Garden Vegetable Bake

  in Gluten-Free, Main Dishes, Recipes, Vegetarian

Adapted from Neighborhood Co-op
Serves 6

½ cup quinoa
1 cup water
2 tablespoons extra virgin olive oil
1 medium red pepper, ½ inch dice
1 medium onion, chopped
3 small summer squash or zucchinis, sliced
1 cup peas
6 oz tomato paste
1 teaspoon each oregano, basil, and thyme
2 eggs
2 cups aged provolone cheese, shredded
1 pound cottage cheese
1 bunch parsley, chopped
1 large tomato, thinly sliced

  1. In a sauce pan, combine quinoa with water and bring to a boil.
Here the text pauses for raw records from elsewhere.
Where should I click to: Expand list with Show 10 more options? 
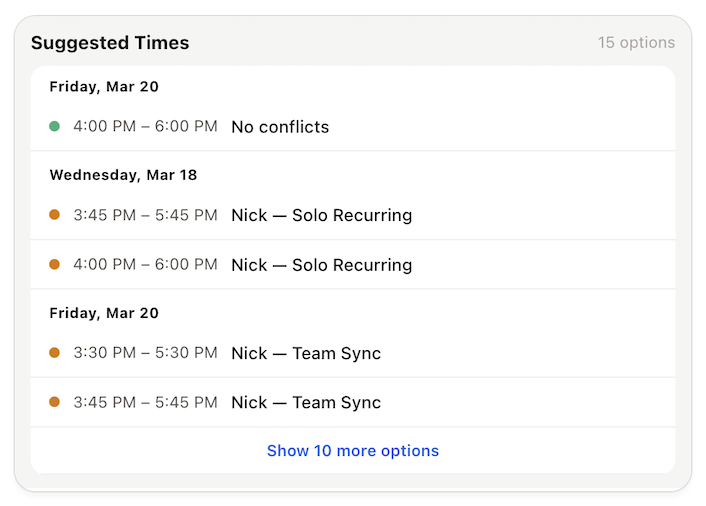[x=352, y=451]
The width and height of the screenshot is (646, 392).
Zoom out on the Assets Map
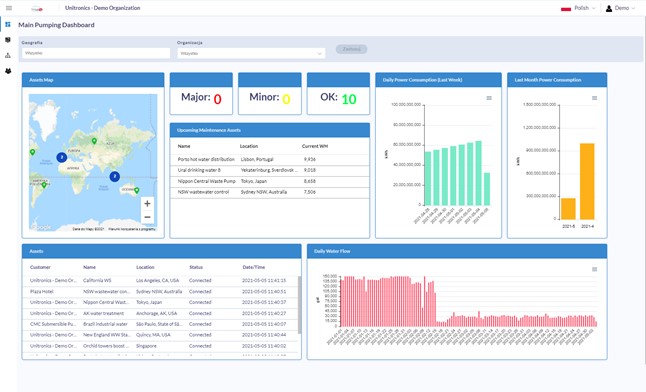(147, 217)
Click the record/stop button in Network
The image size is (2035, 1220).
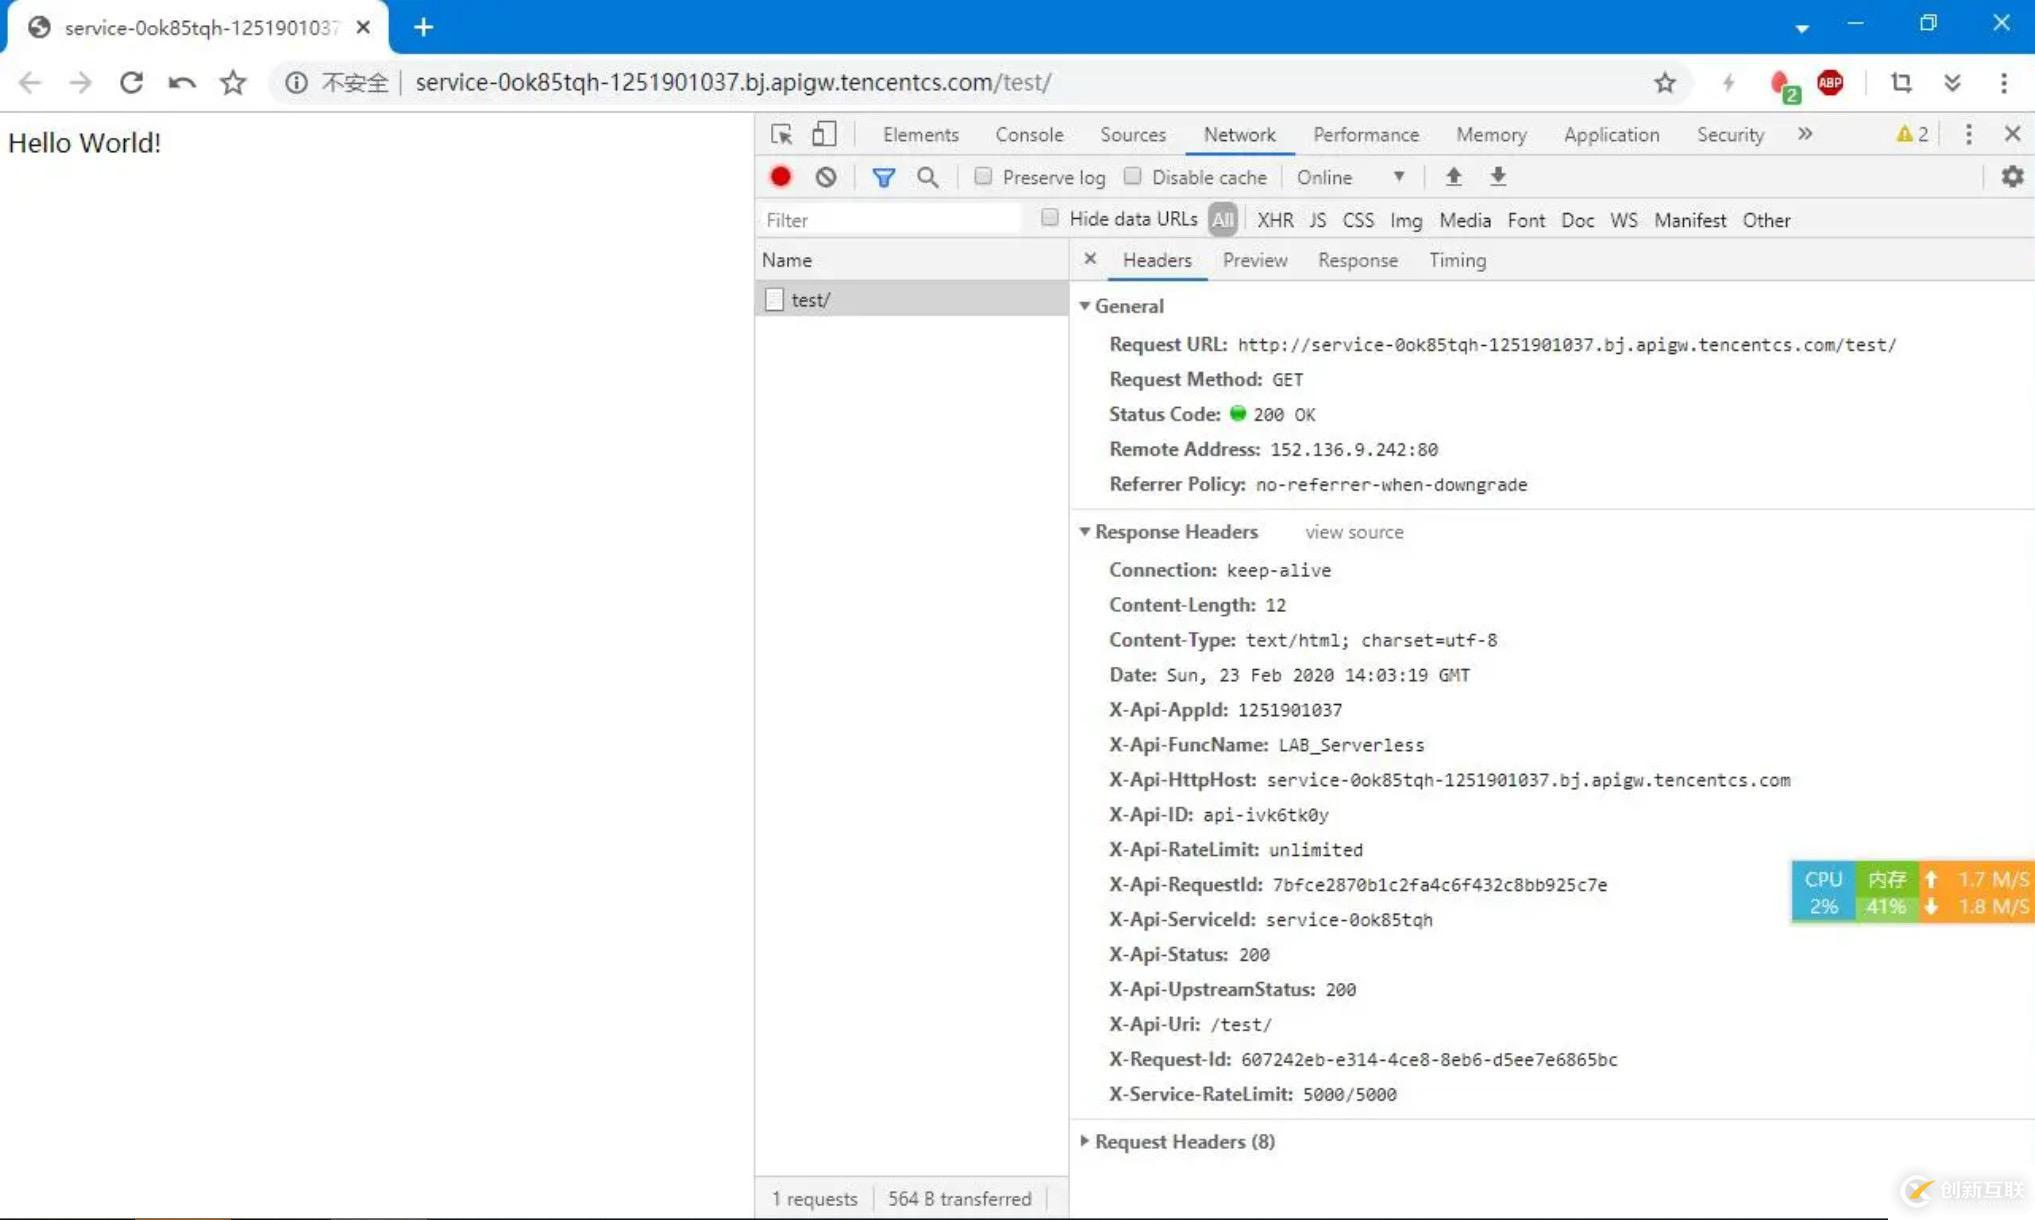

Reduce to a simmer, cover and cook 15 minutes. If any liquid remains, drain through a fine colander. Set aside to cool.
  2. While the quinoa cooks, heat the olive oil in a skillet over medium heat. Sauté the onion, pepper, peas, and spices until the peppers are soft, about 10 minutes. Stir in squash and cook another 2 minutes. Mix in the tomato paste until smooth. Remove from heat to cool slightly.
  3. In a small bowl combine 1 cup of the provolone cheese, cottage cheese, parsley, and beaten eggs. Stir this into the cooled quinoa and vegetables then press into a 9” X 13” greased baking pan. Top with sliced tomatoes and the remaining cup of provolone. Cover and bake 50 minutes at 350°F. Uncover and bake 10 minutes more to brown the cheese. Remove from the oven and let sit 10 minutes before serving.